Ciudad Juárez.- Una caminata, máscaras de animales y jóvenes en cuatro patas. Uno de estos eventos se planeaba en Ciudad Juárez y, en cuestión de horas, la idea encendió la curiosidad y el rechazo ciudadano. Se trata de un fenómeno global que se viraliza en redes: los therians, jóvenes que afirman sentir una conexión identitaria con un animal, no como disfraz ni juego estético, sino como vivencia interna.

El fenómeno ha despertado alarma en distintos lugares. En Argentina, un episodio sacudió a la comunidad, luego de que una adolescente fue abordada por un grupo de therians con máscaras, que la olfatearon y le mordieron el tobillo. “Ella atinó a darles una parada y corrió”, relató su madre. Esa escena, que combina asombro y peligro, evidencia el límite difuso entre identidad, juego y riesgo.

Los therians se definen por la afinidad emocional, mental o simbólica con un animal específico. Algunos van más allá y se llaman politherians, si sienten conexión con varias especies. La dinámica del grupo es compleja: existen líderes que evalúan a los nuevos miembros, entrevistas que exploran la identificación y, a veces, “batallas” entre distintos animales, recreando instintos y jerarquías en un mundo que imita, pero nunca iguala, la naturaleza.

A diferencia de los furries, la vivencia therian no es estética: se trata de sentirse, por momentos, otro ser. Lo hacen en su tiempo libre, en encuentros sociales o de manera solitaria. Pero la propuesta de una “paseada” en Juárez abre la pregunta inevitable: ¿hasta dónde llega la libertad de expresión juvenil y cuándo cruza límites de convivencia y seguridad?

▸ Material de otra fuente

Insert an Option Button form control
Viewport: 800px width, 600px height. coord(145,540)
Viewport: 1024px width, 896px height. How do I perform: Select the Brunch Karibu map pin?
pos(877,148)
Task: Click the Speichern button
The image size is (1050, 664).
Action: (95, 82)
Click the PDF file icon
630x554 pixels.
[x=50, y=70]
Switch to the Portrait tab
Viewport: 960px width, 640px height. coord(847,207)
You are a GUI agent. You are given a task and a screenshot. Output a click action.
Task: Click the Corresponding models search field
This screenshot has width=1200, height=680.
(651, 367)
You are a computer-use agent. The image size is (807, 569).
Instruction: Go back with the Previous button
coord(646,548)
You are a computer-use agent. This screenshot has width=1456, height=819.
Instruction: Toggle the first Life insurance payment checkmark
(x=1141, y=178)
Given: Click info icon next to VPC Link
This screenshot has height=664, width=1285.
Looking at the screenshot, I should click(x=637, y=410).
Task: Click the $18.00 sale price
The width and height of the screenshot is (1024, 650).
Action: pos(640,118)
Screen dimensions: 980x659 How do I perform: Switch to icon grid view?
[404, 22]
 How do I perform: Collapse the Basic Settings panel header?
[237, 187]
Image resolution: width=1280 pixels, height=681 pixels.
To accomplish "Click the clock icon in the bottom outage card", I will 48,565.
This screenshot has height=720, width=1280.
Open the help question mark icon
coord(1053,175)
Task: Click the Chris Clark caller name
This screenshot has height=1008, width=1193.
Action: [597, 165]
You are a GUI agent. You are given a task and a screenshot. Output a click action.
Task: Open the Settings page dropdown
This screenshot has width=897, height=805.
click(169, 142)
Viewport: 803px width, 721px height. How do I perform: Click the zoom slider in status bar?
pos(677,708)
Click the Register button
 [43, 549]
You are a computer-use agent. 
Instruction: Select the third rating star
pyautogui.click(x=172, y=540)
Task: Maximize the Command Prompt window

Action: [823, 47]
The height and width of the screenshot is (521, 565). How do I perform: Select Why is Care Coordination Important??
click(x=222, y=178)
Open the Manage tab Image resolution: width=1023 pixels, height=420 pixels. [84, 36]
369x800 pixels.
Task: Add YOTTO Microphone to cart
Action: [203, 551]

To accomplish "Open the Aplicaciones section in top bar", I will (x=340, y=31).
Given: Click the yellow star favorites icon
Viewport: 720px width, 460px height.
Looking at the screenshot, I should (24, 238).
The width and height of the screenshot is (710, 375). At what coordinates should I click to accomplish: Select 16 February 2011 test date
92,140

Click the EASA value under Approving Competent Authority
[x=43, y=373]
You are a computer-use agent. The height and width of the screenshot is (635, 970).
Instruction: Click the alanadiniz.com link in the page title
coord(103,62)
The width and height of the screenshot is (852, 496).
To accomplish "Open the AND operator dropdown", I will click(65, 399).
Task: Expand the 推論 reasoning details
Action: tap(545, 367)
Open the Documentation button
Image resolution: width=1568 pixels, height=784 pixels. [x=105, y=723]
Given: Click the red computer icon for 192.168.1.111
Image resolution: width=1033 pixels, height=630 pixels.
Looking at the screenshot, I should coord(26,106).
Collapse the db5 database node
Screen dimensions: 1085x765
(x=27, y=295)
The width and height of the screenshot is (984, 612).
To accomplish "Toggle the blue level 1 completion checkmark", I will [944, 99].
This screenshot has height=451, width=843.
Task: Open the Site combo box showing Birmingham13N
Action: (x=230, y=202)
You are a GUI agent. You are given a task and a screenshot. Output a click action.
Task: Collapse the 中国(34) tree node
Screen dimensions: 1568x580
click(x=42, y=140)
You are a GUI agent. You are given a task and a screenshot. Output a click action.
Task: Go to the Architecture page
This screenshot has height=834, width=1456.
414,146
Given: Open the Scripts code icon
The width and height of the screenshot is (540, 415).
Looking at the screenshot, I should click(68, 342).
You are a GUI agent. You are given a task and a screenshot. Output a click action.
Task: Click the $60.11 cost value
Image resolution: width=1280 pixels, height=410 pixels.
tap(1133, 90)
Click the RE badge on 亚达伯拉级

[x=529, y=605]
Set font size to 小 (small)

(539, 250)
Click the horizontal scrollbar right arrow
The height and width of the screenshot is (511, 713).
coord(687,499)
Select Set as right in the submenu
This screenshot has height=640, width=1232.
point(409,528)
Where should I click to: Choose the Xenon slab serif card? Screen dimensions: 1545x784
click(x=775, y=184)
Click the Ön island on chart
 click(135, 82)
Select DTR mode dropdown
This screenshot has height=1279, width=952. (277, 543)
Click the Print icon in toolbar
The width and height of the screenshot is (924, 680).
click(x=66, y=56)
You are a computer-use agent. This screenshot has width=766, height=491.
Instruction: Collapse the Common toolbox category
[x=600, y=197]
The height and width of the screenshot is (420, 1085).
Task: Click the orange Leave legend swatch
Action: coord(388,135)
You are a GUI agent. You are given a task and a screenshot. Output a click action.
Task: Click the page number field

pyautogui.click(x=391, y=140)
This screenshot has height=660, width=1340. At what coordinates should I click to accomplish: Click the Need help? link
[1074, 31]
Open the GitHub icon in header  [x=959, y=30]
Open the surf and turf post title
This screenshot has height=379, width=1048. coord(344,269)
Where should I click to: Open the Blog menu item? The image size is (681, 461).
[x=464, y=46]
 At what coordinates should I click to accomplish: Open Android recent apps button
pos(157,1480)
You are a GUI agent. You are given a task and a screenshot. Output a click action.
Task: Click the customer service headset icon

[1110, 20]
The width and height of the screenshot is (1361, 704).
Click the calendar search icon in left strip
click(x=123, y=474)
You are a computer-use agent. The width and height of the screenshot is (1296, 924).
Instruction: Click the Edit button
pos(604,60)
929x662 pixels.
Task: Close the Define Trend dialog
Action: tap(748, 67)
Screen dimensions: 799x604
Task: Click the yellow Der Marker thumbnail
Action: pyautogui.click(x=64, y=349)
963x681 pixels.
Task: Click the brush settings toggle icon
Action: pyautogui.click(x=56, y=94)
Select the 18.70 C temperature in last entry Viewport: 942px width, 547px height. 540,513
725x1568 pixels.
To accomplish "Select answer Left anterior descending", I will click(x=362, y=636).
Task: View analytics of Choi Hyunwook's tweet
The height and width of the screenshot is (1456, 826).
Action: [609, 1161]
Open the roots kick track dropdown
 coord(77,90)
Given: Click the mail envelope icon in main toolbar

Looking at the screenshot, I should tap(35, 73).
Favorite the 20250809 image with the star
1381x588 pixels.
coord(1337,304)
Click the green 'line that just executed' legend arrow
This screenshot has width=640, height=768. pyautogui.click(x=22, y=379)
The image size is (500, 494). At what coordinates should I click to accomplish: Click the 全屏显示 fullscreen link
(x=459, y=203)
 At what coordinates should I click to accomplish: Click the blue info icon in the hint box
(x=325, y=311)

Mientras algunos defienden la experiencia como identidad y pertenencia, otros la ven desconcertante, incluso peligrosa. La discusión crece, porque los therians desafían categorías, cuestionan normas y obligan a la ciudad a reflexionar sobre la frontera entre la exploración personal y la tolerancia colectiva. Ciudad Juárez, como tantas otras urbes, se enfrenta a un fenómeno que es, a la vez, singular, inquietante y profundamente humano.